> _What you will do_
Once you have read the entries below, repeat all of them exactly.

▶

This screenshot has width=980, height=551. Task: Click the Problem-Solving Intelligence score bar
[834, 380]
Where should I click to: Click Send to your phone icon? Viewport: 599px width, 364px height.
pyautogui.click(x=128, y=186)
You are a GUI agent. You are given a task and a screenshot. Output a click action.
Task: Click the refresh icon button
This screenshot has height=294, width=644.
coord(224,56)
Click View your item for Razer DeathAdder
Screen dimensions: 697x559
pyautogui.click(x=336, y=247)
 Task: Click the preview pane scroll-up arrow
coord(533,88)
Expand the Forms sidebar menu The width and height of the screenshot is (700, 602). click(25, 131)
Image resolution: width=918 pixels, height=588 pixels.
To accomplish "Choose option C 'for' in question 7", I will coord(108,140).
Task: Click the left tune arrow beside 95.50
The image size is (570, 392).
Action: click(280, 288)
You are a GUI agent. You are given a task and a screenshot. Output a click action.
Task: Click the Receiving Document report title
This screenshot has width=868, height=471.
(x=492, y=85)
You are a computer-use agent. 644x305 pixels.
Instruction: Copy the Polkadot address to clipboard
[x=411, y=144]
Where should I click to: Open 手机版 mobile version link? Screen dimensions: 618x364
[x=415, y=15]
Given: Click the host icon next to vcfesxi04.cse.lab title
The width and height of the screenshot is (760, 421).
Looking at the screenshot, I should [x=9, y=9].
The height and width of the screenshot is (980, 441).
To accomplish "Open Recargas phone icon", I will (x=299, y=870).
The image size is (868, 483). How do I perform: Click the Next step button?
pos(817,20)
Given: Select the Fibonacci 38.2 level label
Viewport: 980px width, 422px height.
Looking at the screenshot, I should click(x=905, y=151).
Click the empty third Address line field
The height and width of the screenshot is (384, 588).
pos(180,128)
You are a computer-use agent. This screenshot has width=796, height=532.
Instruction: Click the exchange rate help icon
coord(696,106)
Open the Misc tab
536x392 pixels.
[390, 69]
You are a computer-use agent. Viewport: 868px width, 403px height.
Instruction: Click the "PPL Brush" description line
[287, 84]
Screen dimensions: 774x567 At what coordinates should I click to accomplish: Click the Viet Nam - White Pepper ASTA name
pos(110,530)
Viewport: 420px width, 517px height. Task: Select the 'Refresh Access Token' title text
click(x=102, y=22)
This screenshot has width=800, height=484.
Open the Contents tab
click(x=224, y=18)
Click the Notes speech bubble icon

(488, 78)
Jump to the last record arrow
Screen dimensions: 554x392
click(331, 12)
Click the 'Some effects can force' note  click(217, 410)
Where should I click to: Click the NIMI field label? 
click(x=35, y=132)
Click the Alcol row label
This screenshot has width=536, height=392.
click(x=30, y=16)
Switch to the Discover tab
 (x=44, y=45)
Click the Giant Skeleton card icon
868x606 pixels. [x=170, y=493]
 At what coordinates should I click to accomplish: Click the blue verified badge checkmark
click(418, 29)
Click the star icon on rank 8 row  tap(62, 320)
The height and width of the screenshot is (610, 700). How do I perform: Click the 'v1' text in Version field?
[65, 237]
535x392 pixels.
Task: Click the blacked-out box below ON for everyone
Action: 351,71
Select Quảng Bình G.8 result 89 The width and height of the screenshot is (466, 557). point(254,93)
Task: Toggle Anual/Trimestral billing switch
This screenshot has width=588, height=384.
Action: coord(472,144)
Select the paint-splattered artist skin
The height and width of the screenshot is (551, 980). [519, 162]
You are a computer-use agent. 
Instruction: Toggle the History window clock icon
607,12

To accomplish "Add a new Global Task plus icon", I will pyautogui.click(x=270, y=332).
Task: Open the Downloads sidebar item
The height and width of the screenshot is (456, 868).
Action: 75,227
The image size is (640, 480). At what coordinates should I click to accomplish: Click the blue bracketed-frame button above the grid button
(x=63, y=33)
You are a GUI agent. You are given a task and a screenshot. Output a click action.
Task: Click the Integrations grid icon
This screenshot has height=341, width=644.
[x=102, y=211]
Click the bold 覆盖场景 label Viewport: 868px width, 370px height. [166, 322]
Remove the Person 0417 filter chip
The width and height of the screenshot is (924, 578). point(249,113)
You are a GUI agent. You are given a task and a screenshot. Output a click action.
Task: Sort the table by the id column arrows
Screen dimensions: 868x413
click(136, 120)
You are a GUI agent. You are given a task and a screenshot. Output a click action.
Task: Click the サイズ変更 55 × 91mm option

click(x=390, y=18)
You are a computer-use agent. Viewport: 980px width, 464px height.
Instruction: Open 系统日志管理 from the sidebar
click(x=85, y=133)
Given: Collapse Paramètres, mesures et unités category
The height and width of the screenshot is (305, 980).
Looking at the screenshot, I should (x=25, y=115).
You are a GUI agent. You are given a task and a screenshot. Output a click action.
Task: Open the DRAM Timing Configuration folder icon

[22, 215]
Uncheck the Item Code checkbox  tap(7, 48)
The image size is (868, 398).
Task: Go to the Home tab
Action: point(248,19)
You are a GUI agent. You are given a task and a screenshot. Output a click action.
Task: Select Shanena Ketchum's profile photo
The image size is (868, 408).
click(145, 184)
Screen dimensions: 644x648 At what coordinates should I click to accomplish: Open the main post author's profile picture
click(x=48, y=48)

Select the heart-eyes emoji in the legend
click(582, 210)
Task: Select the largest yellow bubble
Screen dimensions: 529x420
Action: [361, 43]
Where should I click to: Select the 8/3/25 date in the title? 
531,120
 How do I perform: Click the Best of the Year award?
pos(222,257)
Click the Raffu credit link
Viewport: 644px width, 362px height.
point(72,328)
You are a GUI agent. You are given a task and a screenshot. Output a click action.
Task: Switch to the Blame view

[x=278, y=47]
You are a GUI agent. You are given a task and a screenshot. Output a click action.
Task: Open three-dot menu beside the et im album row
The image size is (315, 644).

◀

> _Result_
This screenshot has width=980, height=551. Task: Click the Problem-Solving Intelligence score bar
[834, 380]
Where should I click to: Click Send to your phone icon? Viewport: 599px width, 364px height.
pyautogui.click(x=128, y=186)
You are a GUI agent. You are given a task and a screenshot. Output a click action.
Task: Click the refresh icon button
This screenshot has height=294, width=644.
coord(224,56)
Click View your item for Razer DeathAdder
Screen dimensions: 697x559
pyautogui.click(x=336, y=247)
 Task: Click the preview pane scroll-up arrow
coord(533,88)
Expand the Forms sidebar menu The width and height of the screenshot is (700, 602). click(25, 131)
Image resolution: width=918 pixels, height=588 pixels.
To accomplish "Choose option C 'for' in question 7", I will coord(108,140).
Task: Click the left tune arrow beside 95.50
The image size is (570, 392).
Action: click(280, 288)
You are a GUI agent. You are given a task and a screenshot. Output a click action.
Task: Click the Receiving Document report title
This screenshot has width=868, height=471.
(x=492, y=85)
You are a computer-use agent. 644x305 pixels.
Instruction: Copy the Polkadot address to clipboard
[x=411, y=144]
Where should I click to: Open 手机版 mobile version link? Screen dimensions: 618x364
[x=415, y=15]
Given: Click the host icon next to vcfesxi04.cse.lab title
The width and height of the screenshot is (760, 421).
Looking at the screenshot, I should [x=9, y=9].
The height and width of the screenshot is (980, 441).
To accomplish "Open Recargas phone icon", I will (x=299, y=870).
The image size is (868, 483). How do I perform: Click the Next step button?
pos(817,20)
Given: Select the Fibonacci 38.2 level label
Viewport: 980px width, 422px height.
Looking at the screenshot, I should click(x=905, y=151).
Click the empty third Address line field
The height and width of the screenshot is (384, 588).
pos(180,128)
You are a computer-use agent. This screenshot has width=796, height=532.
Instruction: Click the exchange rate help icon
coord(696,106)
Open the Misc tab
536x392 pixels.
[390, 69]
You are a computer-use agent. Viewport: 868px width, 403px height.
Instruction: Click the "PPL Brush" description line
[287, 84]
Screen dimensions: 774x567 At what coordinates should I click to accomplish: Click the Viet Nam - White Pepper ASTA name
pos(110,530)
Viewport: 420px width, 517px height. Task: Select the 'Refresh Access Token' title text
click(x=102, y=22)
This screenshot has width=800, height=484.
Open the Contents tab
click(x=224, y=18)
Click the Notes speech bubble icon

(488, 78)
Jump to the last record arrow
Screen dimensions: 554x392
click(331, 12)
Click the 'Some effects can force' note  click(217, 410)
Where should I click to: Click the NIMI field label? 
click(x=35, y=132)
Click the Alcol row label
This screenshot has width=536, height=392.
click(x=30, y=16)
Switch to the Discover tab
 (x=44, y=45)
Click the Giant Skeleton card icon
868x606 pixels. [x=170, y=493]
 At what coordinates should I click to accomplish: Click the blue verified badge checkmark
click(418, 29)
Click the star icon on rank 8 row  tap(62, 320)
The height and width of the screenshot is (610, 700). How do I perform: Click the 'v1' text in Version field?
[65, 237]
535x392 pixels.
Task: Click the blacked-out box below ON for everyone
Action: 351,71
Select Quảng Bình G.8 result 89 The width and height of the screenshot is (466, 557). point(254,93)
Task: Toggle Anual/Trimestral billing switch
This screenshot has width=588, height=384.
Action: coord(472,144)
Select the paint-splattered artist skin
The height and width of the screenshot is (551, 980). [519, 162]
You are a computer-use agent. 
Instruction: Toggle the History window clock icon
607,12

To accomplish "Add a new Global Task plus icon", I will pyautogui.click(x=270, y=332).
Task: Open the Downloads sidebar item
The height and width of the screenshot is (456, 868).
Action: 75,227
The image size is (640, 480). At what coordinates should I click to accomplish: Click the blue bracketed-frame button above the grid button
(x=63, y=33)
You are a GUI agent. You are given a task and a screenshot. Output a click action.
Task: Click the Integrations grid icon
This screenshot has height=341, width=644.
[x=102, y=211]
Click the bold 覆盖场景 label Viewport: 868px width, 370px height. [166, 322]
Remove the Person 0417 filter chip
The width and height of the screenshot is (924, 578). point(249,113)
You are a GUI agent. You are given a task and a screenshot. Output a click action.
Task: Sort the table by the id column arrows
Screen dimensions: 868x413
click(136, 120)
You are a GUI agent. You are given a task and a screenshot. Output a click action.
Task: Click the サイズ変更 55 × 91mm option

click(x=390, y=18)
You are a computer-use agent. Viewport: 980px width, 464px height.
Instruction: Open 系统日志管理 from the sidebar
click(x=85, y=133)
Given: Collapse Paramètres, mesures et unités category
The height and width of the screenshot is (305, 980).
Looking at the screenshot, I should (x=25, y=115).
You are a GUI agent. You are given a task and a screenshot. Output a click action.
Task: Open the DRAM Timing Configuration folder icon

[22, 215]
Uncheck the Item Code checkbox  tap(7, 48)
The image size is (868, 398).
Task: Go to the Home tab
Action: point(248,19)
You are a GUI agent. You are given a task and a screenshot. Output a click action.
Task: Select Shanena Ketchum's profile photo
The image size is (868, 408).
click(145, 184)
Screen dimensions: 644x648 At what coordinates should I click to accomplish: Open the main post author's profile picture
click(x=48, y=48)

Select the heart-eyes emoji in the legend
click(582, 210)
Task: Select the largest yellow bubble
Screen dimensions: 529x420
Action: [361, 43]
Where should I click to: Select the 8/3/25 date in the title? 
531,120
 How do I perform: Click the Best of the Year award?
pos(222,257)
Click the Raffu credit link
Viewport: 644px width, 362px height.
point(72,328)
You are a GUI agent. You are given a task and a screenshot. Output a click action.
Task: Switch to the Blame view

[x=278, y=47]
You are a GUI agent. You are given a task and a screenshot. Output a click action.
Task: Open three-dot menu beside the et im album row
The image size is (315, 644).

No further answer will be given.